Risulta inoltre che dopo le stragi del 22 giugno 1947, Pasquale ‘Pino’ Sciortino e Francesco Barone s’imbarcarono per l’America, via Genova.  Un primo tentativo di espatrio collettivo risale al dicembre del ‘47; tutti si sarebbero dovuti trovare a Palermo; ma il piano fallisce perchè Giuseppe Passatempo giunge in ritardo. Altra decisione di espatriare, “anche da parte di Giuliano” (secondo Mannino) risale al marzo-aprile 1948. Sul finire di quest’anno si fa avanti una vecchia amicizia di Antonino Cucinella, un certo Salvatore Milazzo, che presta la sua opera per trasferire la banda di “Cacaova” a Tunisi, con la sua motobarca Rosita. Il Milazzo è un personaggio dedito al traffico di generi di contrabbando, tra cui il tabacco, ed è un latitante che ha al suo attivo un mandato di cattura, emesso dal giudice istruttore di Trapani il 27 luglio del ‘48, per tentata estorsione ed altro. Ma stando alle dichiarazioni dell’8 maggio ‘51 del Mannino, poi contraddette davanti alla seconda Corte di Appello di  Roma, sarebbe esistito un “accordo collettivo” di espatriare preso assieme a Giuliano (nota: Cfr: Città Giudiziaria di piazzale Clodio, Roma, II Corte di Appello, Atti della Corte di Assise di Viterbo (CAV), Verbale di continuazione di dibattimento, interrogatorio di Mannino Frank, seduta dell’8 maggio 1951, cartella 4, vol V, n. 2, f. 181).
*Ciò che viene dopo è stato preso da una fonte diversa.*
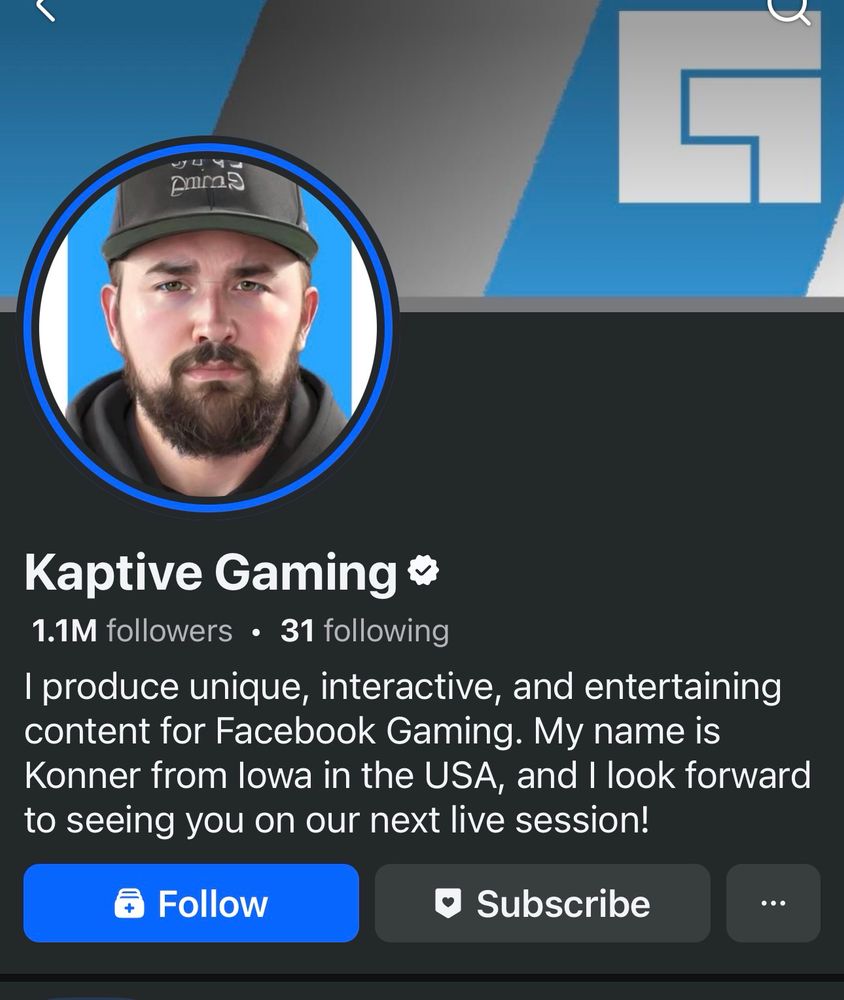Viewport: 844px width, 1000px height.
Task: Open search with magnifier icon
Action: coord(788,11)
C’è da aggiungere che dal Rapporto inviato dall’agente Henry B. Ingargiola (Cic, sezione di Napoli, zona 6, Ufficio di Bari) all’Allied forces headquarters, al comando del Cic e al Pbs. (in Tna/Pro, Wo 204/12619, 28 gennaio 1946), risulta che gli uomini della banda Giuliano potevano trovare ampio asilo a Tunisi in quanto qui esisteva un forte movimento separatista. “A Tunisi  – leggiamo – opera un’organizzazione composta da siciliani e da arabi che sostengono il movimento separatista in Sicilia. Grazie agli sforzi di questo gruppo, sono stati inviati nell’isola denaro e armi. I rifornimenti sono caricati a bordo di alcune navi a Kelibia (Capo Bon) e trasportati a Granitola (provincia di Trapani), dove vengono distribuiti ai combattenti”.

Una fonte di Partinico mi ha in ultimo riferito, qualche settimana fa, di avere appreso dal cassiere della banda Vito Mazzola, negli anni ’50, il seguente fatto: Giuliano si imbarcò i primissimi giorni di luglio del 1950, nottetempo, nel tratto di costa tra Selinunte e Portopalo, per raggiungere, poche ore dopo, la costa tunisina.
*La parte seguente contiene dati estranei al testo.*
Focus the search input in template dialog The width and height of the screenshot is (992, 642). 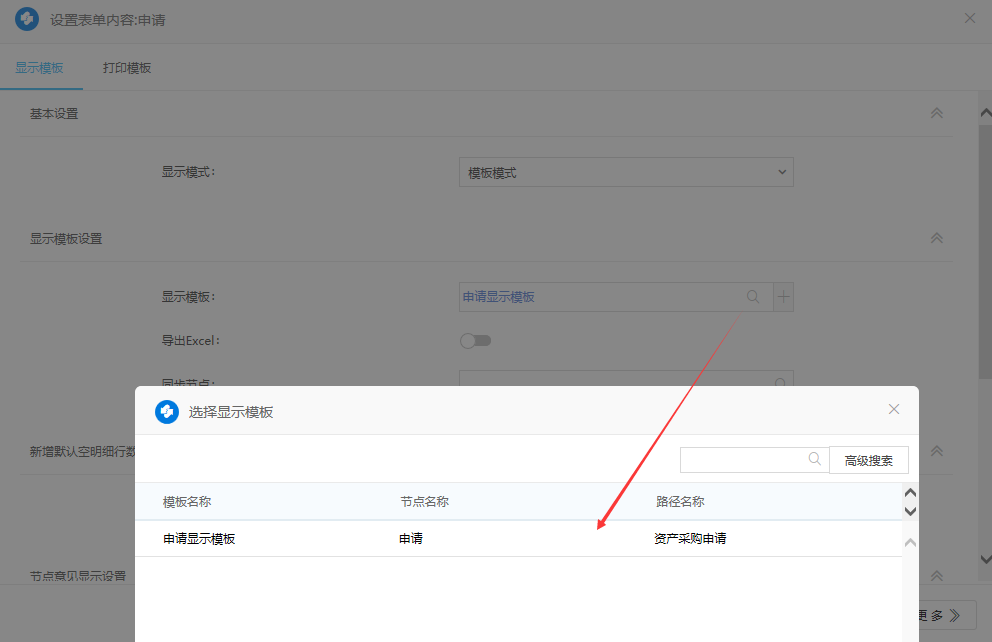[742, 459]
6)    Sul  settimanale “Tempo” del luglio 1954, pp. 34-36, articolo di Umberto De Franciscis, compare una foto a mezza pagina che ritrae il prof. Ideale Del Carpio, dell’Istituto di Medicina legale dell’Università di Palermo, dinanzi al cadavere del presunto Salvatore Giuliano. La didascalica è eloquente: “Del Carpio accanto al corpo di Giuliano durante la seconda autopsia”.  Qualche riflessione è d’obbligo: che bisogno c’era di eseguire una seconda autopsia? Perchè non si trovano i verbali delle due autopsie?

Per questi motivi ci è parso doveroso segnalare alla magistratura un insieme di elementi indiziari che il solo sospetto che potessero essere utili a una prova, non poteva esimerci dal dovere di parlare. Perchè ci pare  un fatto molto grave che un criminale con 411 fascicoli aperti sul suo conto per stragi, assassini, sequestri di persona, detenzione di armi da guerra e quant’altro, possa essere ancora vivo o che possa avere trascorso, con complicità istituzionali, gran parte della sua vita impunemente e in barba alle sue stesse vittime che ancora a oggi reclamano e gridano giustizia. Per lo Stato, infatti, i delitti di cui si rese responsabile Giuliano, non hanno alcun mandante (pubblicato su ‘Narcomafie’, sett. 2010).